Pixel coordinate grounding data
──────

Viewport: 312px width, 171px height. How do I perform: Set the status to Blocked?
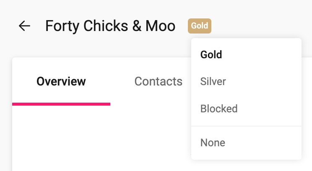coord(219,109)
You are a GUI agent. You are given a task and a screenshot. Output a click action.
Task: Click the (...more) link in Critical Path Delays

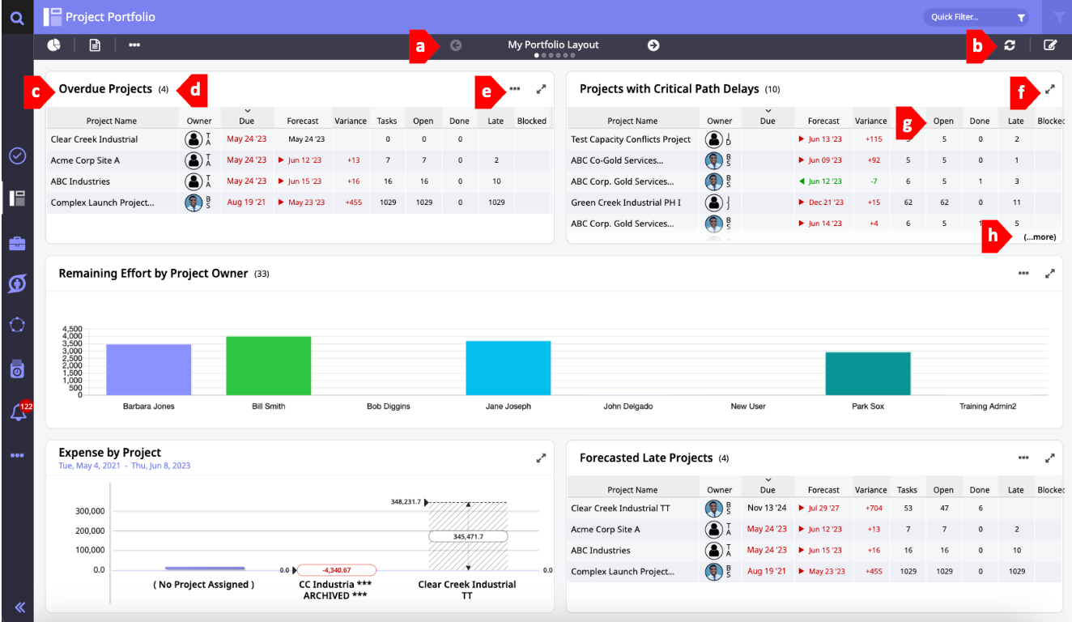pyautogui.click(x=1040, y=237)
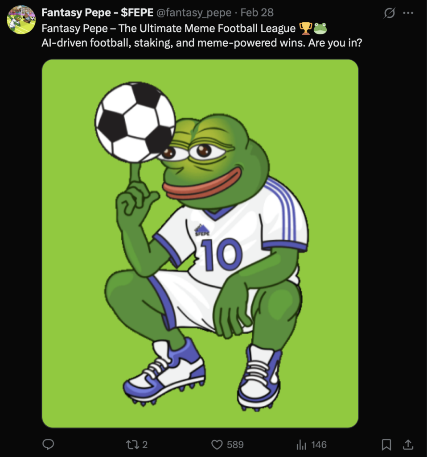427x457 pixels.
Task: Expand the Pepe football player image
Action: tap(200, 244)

──────

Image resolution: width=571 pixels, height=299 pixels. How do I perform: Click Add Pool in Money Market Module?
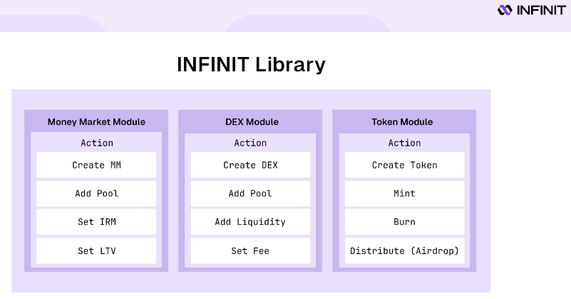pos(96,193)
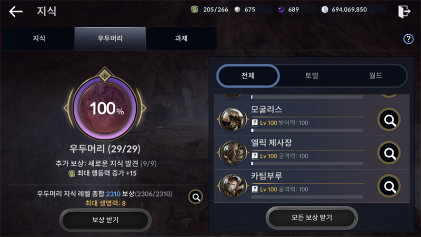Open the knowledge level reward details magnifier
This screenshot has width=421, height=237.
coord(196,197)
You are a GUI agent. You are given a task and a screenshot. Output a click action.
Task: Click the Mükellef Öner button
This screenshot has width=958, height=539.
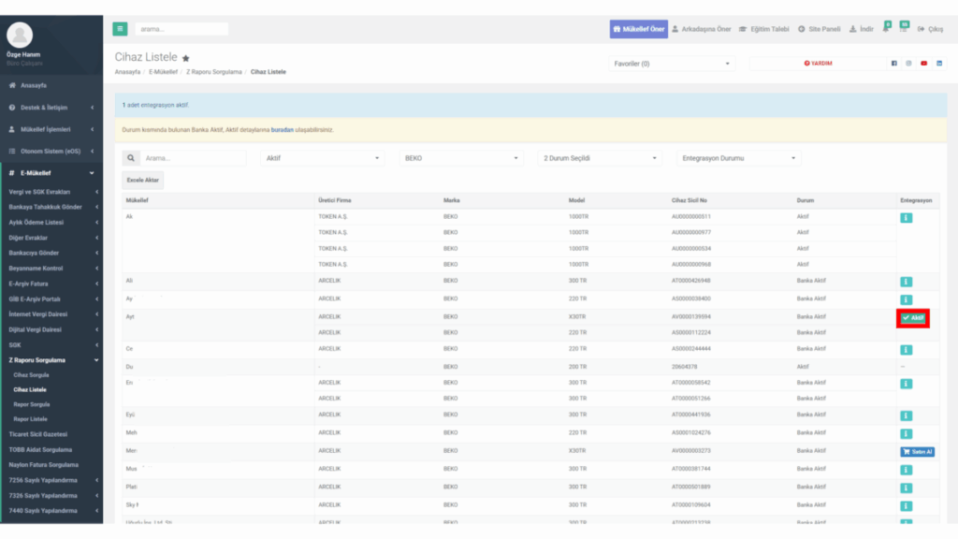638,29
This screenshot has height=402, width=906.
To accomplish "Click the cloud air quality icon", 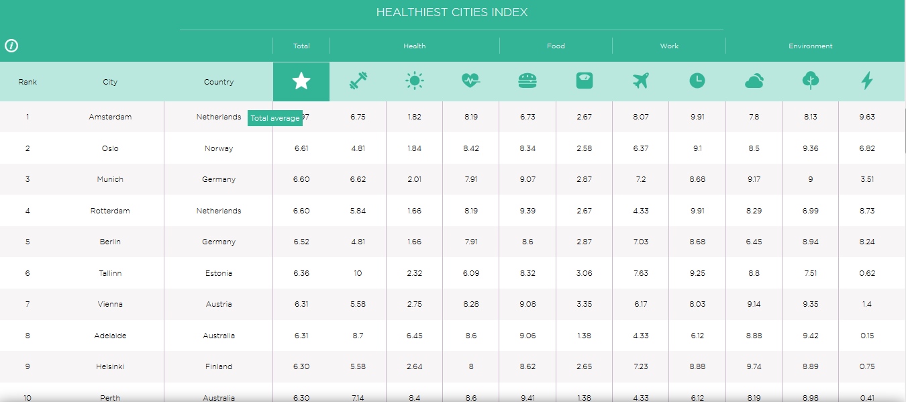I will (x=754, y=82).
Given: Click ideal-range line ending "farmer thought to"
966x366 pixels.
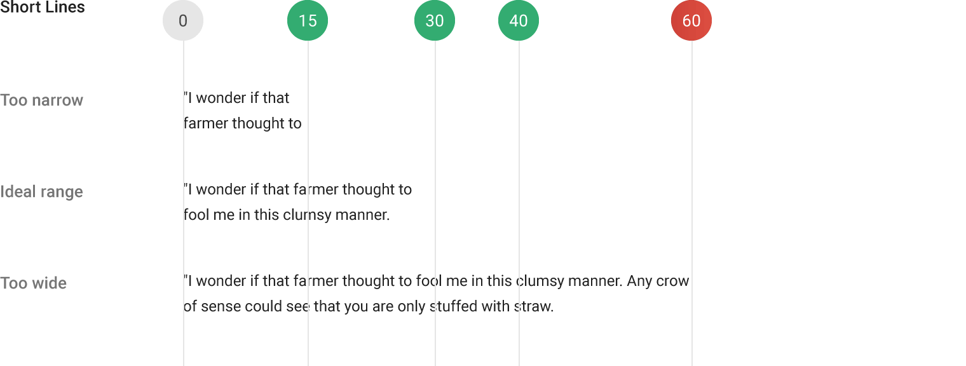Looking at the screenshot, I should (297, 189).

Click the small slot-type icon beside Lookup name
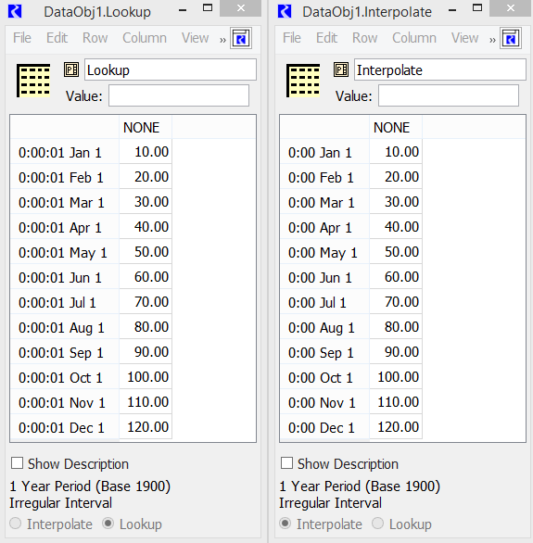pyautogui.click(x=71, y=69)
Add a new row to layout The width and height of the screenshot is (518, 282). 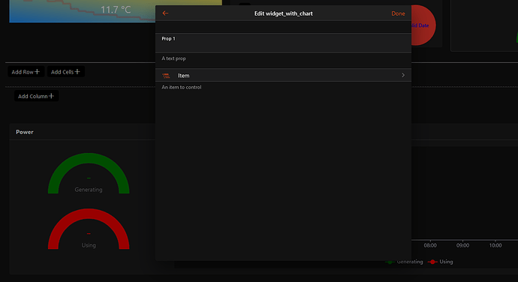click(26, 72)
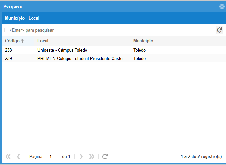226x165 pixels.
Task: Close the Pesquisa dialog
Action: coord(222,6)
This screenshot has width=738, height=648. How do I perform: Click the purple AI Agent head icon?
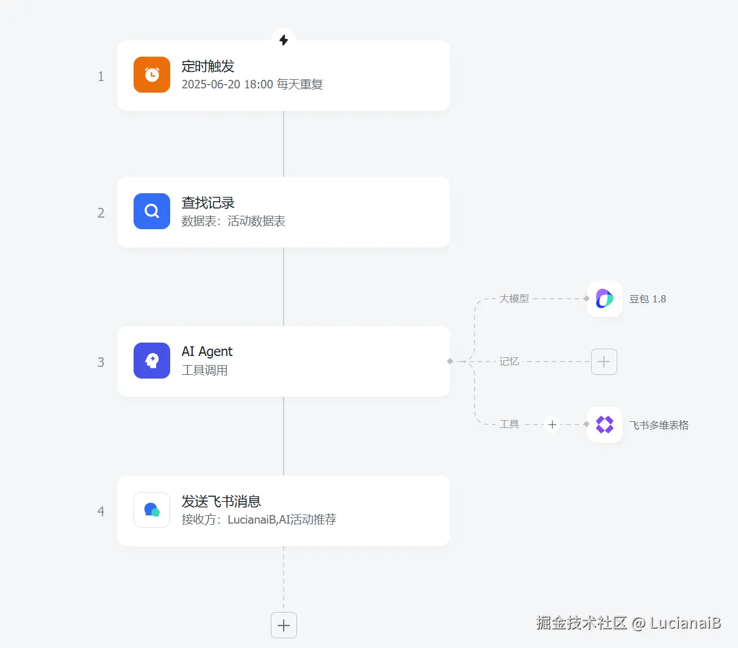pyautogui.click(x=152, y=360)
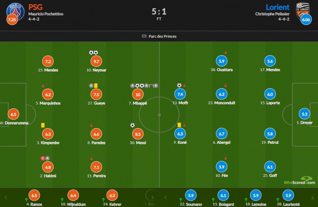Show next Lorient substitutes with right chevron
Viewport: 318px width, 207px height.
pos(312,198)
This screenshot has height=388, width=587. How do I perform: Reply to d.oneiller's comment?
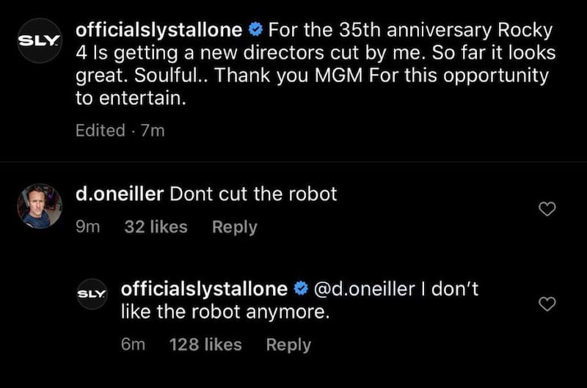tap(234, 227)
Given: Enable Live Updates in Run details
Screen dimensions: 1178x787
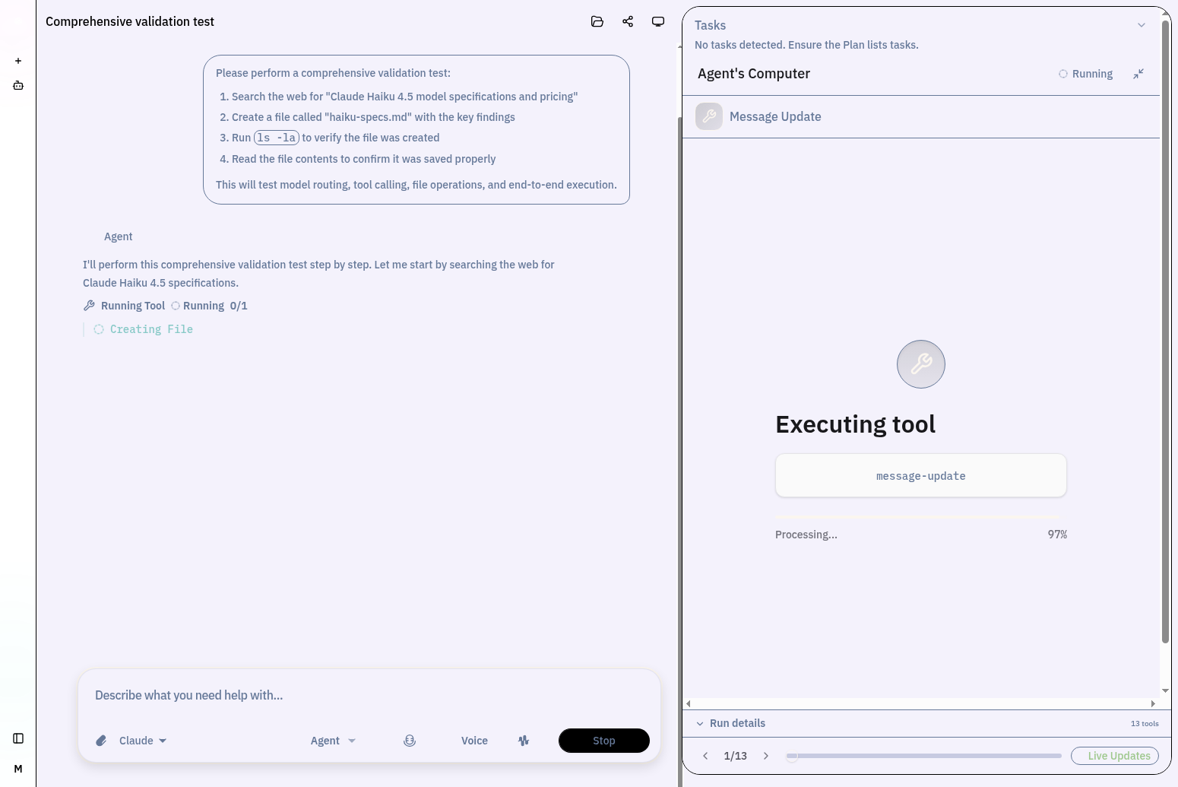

──────

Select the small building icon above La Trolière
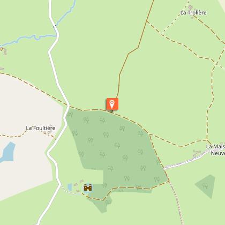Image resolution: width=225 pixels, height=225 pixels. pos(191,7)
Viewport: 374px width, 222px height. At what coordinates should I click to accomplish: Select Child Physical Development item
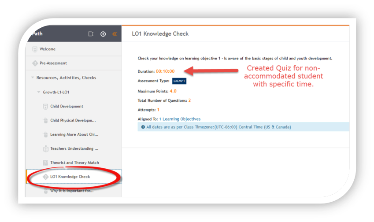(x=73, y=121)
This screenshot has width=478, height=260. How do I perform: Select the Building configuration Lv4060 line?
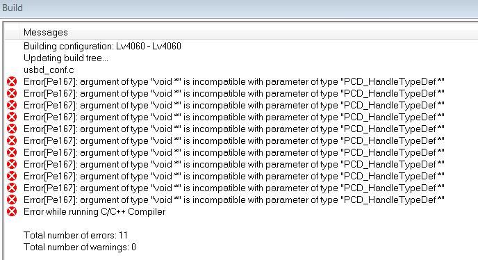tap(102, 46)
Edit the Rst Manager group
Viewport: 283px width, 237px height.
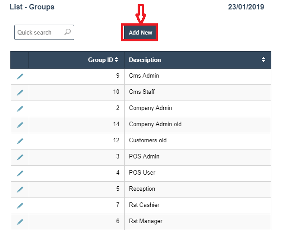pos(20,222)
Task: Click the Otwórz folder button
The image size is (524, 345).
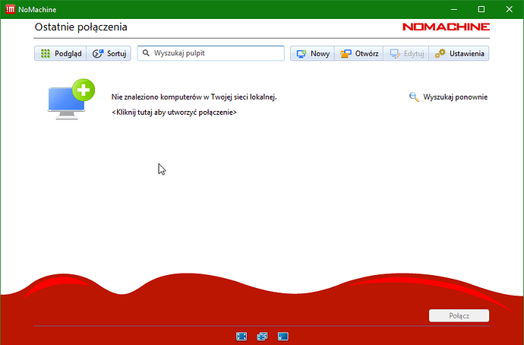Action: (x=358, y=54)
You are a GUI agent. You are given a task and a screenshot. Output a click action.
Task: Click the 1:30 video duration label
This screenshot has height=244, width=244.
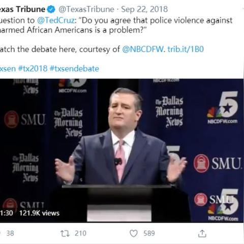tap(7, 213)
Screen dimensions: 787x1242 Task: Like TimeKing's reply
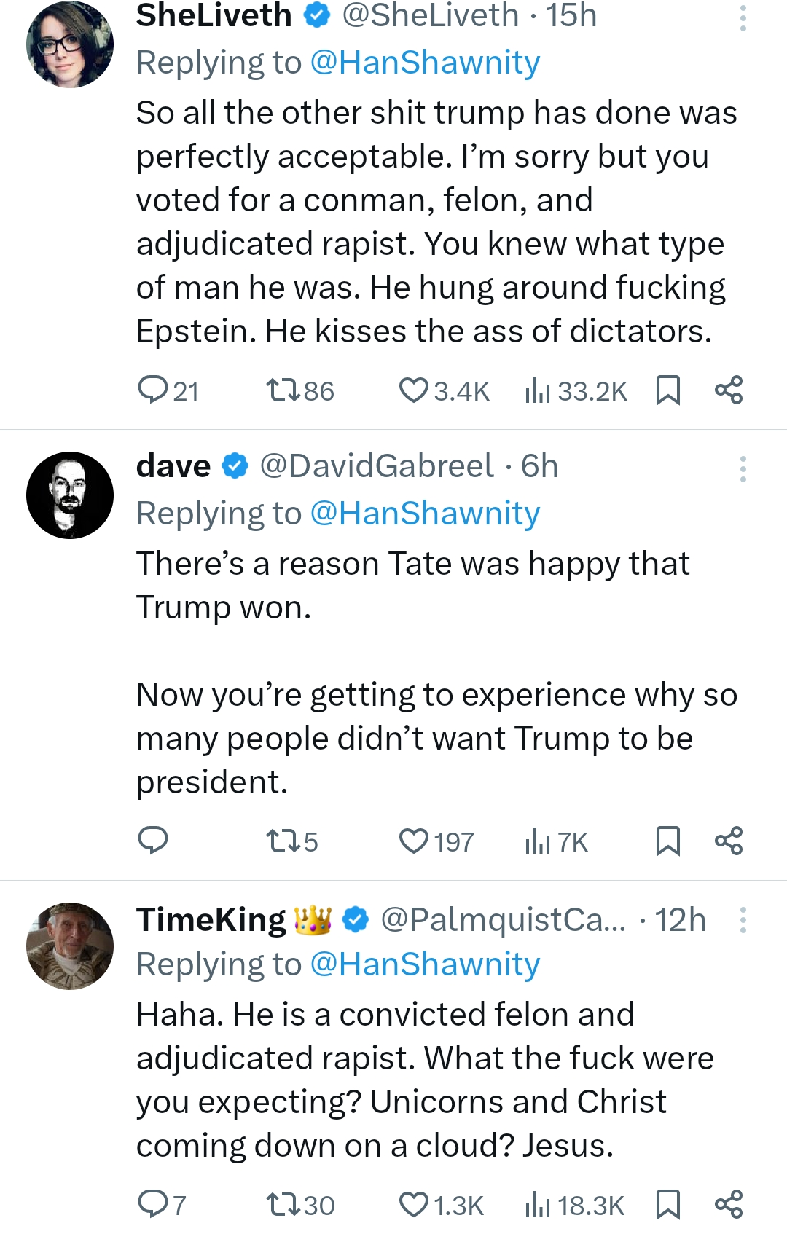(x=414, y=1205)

──────

→ **PROMPT**
Those lines of the records above that run from the one containing "Viewport: 374px width, 222px" through the one containing "Edit the Rst Manager group" should be returned exactly, with no pictures among them.

→ **OUTPUT OF THE TASK**
Viewport: 374px width, 222px height. At what coordinates should I click to accomplish: Select Child Physical Development item
(x=73, y=121)
This screenshot has width=478, height=260. How do I perform: Select the Building configuration Lv4060 line?
tap(102, 46)
Edit the Rst Manager group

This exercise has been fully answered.